対して奴らは何匹いる? いくら下等生物とはいえ、1対3じゃ話にならねぇだろうが」
「でも、放っておけない」
「あのなぁ……」
こっちだって不利なのはわかってるし、正直怖い。
でも、このままあの小さな命を見過ごすことだって、出来ない。
「私、死なないから。絶対に」
「ダメだ。先を急ぐぞ」
「お願い、ドーマ」
「……あぁクソッ! 今回だけだぞ。本当に今回だけだ」
私の真剣さが伝わったのか、ドーマは折れてくれた。
「いいか、よく聞け。奴らは下等生物の中でも下の下だ」
相変わらず酷い物言いだけど、今はその声に集中する。
「一匹目を一撃で潰せ。恐らく、残った奴らはそれを見て逃げ出すはずだ」
私が力強く頷くと、ドーマはまたハンマーに変わった。
絶対に助ける。覚悟は決めた。
「じゃあ、行くよ……」
緊張が走る。
「大丈夫、私なら出来る」
自分に言い聞かせ、全力で駆け出す。
「おおおりゃああああ!」
「ギャギッ!?」
突然現れた巨大なハンマーを持つ少女に驚き、リザードマン達の反応が遅れる。
ドゴォン……!!
大地を揺らすほどの衝撃に土煙が広がる。
煙が晴れた時、広がっていた光景は凄惨なものだった。
「ギ、ギィ……!」
原型を留めないほどに頭が変形し、ピクリとも動かない彼らの仲間だったモノ。
それに生命が宿っていないことは明白だった。
『逃げなければ殺される』
残った2匹は全く同じ思考になったのだろう、脇目も振らず逃げ出していった。
「ふぅー……」
乱れた呼吸を整える。
「フン、小娘にしちゃ上出来だな。
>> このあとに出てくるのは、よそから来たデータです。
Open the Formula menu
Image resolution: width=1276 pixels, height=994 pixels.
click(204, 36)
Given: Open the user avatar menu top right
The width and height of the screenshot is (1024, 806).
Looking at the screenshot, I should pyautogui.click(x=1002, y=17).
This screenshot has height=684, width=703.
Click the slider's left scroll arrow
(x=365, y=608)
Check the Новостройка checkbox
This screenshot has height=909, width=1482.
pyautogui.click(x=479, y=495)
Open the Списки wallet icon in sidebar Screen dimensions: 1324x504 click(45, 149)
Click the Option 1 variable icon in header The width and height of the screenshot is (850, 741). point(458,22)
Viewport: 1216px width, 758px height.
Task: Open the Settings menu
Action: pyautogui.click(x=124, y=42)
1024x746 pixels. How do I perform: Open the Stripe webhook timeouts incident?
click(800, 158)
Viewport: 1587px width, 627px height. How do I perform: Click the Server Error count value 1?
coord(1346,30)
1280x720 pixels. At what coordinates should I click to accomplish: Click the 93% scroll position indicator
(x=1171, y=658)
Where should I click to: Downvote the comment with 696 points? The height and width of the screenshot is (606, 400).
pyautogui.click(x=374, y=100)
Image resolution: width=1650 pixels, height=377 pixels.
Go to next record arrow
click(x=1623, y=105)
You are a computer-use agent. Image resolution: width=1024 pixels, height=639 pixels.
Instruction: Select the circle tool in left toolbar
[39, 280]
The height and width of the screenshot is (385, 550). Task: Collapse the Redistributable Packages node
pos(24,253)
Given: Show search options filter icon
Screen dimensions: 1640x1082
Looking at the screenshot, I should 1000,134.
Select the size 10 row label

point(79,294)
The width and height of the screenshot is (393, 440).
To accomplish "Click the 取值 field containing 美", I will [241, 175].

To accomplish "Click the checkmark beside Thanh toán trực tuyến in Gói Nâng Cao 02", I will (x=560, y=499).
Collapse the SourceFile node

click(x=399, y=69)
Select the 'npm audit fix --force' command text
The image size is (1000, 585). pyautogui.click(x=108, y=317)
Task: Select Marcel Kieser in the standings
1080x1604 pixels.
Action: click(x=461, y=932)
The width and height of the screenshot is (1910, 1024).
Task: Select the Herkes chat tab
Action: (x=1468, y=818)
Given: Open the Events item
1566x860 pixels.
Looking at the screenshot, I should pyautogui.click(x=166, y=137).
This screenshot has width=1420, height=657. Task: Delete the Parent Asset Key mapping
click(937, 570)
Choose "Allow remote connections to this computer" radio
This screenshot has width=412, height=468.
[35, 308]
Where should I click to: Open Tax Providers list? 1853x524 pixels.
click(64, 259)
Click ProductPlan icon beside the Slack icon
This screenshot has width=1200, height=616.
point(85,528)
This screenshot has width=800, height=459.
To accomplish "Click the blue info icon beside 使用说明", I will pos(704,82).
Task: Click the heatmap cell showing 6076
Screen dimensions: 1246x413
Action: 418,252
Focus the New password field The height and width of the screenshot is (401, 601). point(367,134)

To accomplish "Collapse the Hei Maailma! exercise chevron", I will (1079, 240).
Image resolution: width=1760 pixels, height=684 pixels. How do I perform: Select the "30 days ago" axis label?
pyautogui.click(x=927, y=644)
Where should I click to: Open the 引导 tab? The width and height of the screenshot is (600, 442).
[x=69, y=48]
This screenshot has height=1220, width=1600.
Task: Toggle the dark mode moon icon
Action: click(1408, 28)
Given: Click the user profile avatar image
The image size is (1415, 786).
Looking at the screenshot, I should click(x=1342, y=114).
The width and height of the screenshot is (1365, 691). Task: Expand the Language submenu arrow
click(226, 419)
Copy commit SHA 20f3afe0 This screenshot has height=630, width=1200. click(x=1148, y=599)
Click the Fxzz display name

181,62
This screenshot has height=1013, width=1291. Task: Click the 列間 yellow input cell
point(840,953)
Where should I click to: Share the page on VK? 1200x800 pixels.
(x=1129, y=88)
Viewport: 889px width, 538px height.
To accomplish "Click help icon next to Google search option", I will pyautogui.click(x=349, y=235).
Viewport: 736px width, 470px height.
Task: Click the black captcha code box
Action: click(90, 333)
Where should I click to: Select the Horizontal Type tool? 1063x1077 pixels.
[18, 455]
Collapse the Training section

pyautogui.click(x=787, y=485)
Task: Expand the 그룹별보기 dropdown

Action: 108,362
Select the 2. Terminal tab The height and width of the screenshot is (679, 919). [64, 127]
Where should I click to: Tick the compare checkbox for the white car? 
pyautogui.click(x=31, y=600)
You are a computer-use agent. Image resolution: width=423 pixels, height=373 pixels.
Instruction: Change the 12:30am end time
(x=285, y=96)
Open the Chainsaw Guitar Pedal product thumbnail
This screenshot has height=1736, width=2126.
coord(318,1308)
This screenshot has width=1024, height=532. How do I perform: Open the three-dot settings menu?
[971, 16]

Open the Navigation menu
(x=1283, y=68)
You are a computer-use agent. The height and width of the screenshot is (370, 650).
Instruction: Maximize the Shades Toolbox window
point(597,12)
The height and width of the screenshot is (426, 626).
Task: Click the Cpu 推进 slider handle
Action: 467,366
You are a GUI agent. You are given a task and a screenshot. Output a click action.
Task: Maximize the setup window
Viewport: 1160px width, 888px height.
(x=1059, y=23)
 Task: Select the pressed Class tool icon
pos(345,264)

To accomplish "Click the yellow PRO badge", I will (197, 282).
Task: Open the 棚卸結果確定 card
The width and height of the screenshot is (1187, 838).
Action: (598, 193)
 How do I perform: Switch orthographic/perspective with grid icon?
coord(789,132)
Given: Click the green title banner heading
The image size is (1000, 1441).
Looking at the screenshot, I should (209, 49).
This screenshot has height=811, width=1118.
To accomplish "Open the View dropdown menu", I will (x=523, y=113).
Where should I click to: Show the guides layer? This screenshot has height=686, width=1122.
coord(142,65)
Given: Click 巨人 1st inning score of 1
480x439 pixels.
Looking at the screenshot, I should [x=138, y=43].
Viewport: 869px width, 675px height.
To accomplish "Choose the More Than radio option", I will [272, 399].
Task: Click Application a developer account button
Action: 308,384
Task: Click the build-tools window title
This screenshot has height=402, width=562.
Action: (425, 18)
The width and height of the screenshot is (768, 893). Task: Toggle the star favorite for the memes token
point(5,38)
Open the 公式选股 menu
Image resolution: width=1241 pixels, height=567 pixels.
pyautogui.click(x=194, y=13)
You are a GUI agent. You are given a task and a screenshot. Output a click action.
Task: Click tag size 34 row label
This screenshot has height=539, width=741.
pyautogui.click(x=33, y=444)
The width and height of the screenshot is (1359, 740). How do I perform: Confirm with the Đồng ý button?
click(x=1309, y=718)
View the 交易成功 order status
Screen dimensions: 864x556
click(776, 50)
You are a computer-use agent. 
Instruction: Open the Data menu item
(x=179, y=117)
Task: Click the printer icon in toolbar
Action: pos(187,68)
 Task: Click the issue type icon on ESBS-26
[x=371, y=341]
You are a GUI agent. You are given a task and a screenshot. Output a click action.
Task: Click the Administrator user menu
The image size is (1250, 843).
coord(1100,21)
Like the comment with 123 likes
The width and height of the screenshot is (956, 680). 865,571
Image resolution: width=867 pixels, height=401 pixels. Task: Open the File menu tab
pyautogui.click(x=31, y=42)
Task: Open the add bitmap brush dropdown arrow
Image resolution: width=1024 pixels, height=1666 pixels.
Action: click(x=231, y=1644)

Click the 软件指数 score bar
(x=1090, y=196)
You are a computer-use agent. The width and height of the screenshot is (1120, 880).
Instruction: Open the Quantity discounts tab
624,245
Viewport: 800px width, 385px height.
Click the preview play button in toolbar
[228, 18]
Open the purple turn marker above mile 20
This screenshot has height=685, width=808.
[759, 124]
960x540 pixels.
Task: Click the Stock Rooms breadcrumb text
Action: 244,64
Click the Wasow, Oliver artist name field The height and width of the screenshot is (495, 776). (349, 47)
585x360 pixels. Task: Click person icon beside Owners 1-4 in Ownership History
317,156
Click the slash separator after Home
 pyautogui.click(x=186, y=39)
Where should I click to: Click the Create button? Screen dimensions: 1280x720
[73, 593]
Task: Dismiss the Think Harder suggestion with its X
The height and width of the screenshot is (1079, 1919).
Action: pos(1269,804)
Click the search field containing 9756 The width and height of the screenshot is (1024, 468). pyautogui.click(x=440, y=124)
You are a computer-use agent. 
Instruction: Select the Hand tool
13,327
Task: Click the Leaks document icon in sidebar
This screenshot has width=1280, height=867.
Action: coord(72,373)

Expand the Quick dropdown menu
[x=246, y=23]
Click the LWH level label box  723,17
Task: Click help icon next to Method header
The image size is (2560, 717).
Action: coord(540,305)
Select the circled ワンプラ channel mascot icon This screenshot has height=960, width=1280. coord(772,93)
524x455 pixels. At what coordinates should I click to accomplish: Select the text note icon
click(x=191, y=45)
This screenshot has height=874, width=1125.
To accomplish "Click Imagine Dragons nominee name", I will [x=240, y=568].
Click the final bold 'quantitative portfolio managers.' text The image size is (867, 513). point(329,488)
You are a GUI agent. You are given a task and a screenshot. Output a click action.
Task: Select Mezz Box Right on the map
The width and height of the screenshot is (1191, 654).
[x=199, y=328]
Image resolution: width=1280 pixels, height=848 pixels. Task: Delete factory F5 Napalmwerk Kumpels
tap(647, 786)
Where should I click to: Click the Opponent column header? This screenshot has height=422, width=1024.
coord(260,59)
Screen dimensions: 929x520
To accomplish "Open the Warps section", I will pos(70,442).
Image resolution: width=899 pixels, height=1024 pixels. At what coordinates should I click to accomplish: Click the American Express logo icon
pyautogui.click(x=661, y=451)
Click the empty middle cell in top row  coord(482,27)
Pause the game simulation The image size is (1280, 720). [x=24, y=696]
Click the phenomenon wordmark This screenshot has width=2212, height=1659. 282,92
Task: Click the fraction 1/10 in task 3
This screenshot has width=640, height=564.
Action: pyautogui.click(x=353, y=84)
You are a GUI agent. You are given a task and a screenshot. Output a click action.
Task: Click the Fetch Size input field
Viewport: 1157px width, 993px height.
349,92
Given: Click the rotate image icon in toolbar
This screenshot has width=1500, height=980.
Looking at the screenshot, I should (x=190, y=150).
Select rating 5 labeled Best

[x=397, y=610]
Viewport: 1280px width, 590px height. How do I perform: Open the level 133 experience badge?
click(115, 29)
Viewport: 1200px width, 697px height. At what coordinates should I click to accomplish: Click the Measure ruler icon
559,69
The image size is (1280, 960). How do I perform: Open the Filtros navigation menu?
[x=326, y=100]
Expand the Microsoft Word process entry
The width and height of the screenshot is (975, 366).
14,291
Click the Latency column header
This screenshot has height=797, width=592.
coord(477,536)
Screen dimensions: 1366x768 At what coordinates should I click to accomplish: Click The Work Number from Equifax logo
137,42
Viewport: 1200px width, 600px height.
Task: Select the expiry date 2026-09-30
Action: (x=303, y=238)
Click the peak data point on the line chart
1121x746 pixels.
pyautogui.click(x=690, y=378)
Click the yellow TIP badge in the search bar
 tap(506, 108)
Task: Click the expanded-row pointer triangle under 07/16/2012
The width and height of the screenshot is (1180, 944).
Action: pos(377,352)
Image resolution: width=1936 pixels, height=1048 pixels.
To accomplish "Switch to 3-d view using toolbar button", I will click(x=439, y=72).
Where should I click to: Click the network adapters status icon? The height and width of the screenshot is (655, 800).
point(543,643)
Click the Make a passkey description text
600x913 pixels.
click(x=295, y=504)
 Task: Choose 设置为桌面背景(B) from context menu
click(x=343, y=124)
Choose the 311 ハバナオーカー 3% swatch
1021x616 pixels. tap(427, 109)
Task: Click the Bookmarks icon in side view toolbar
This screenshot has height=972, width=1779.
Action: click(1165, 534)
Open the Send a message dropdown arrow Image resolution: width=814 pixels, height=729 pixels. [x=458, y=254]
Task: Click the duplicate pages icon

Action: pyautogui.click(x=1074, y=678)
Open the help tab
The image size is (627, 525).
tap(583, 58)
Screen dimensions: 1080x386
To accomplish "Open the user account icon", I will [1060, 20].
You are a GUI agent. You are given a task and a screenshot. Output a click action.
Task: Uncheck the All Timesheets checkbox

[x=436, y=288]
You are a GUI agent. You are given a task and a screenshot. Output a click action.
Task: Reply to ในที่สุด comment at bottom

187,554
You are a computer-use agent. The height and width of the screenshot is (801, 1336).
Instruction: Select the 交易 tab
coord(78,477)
ま、及第点ってとこだが」
「それはどーも……」
疲れ気味に返しながら、ドラゴンの子供を捜す。
近くの草むらから尻尾らしきものが飛び出していた。
「大丈夫だった……?」
恐る恐る近づきながら話しかけてみると、ヒョコっと小さな頭が。
「ピィ……?」
こちらをじっと見つめている。
……こう見ると、結構可愛いかも。
「もう、大丈夫だよ」
「ピィ!」
安心させようと笑顔で話しかけると、ドラゴンの子供が急に飛び出した。
「わわっ!?」
私の胸に飛び込んできたと思ったら今度は頭上をグルグルと飛び回っている。
「あはは、元気そうだね。よかったぁ」
「ピィ!ピィピィ!」
「……おい。いつまでここにいるつもりだ。急がねぇと日が沈むぞ」
不機嫌そうな声に、私は最初の目的を思い出す。
「てへへ……そうだった」
「チッ、全く……」
呆れるドーマを尻目に、ドラゴンの子供に別れを告げる。
「それじゃ、私達は行くね。気をつけて帰るんだよ」
「ピィ!」
ドラゴンの子供を見送って私達はまた歩き出した。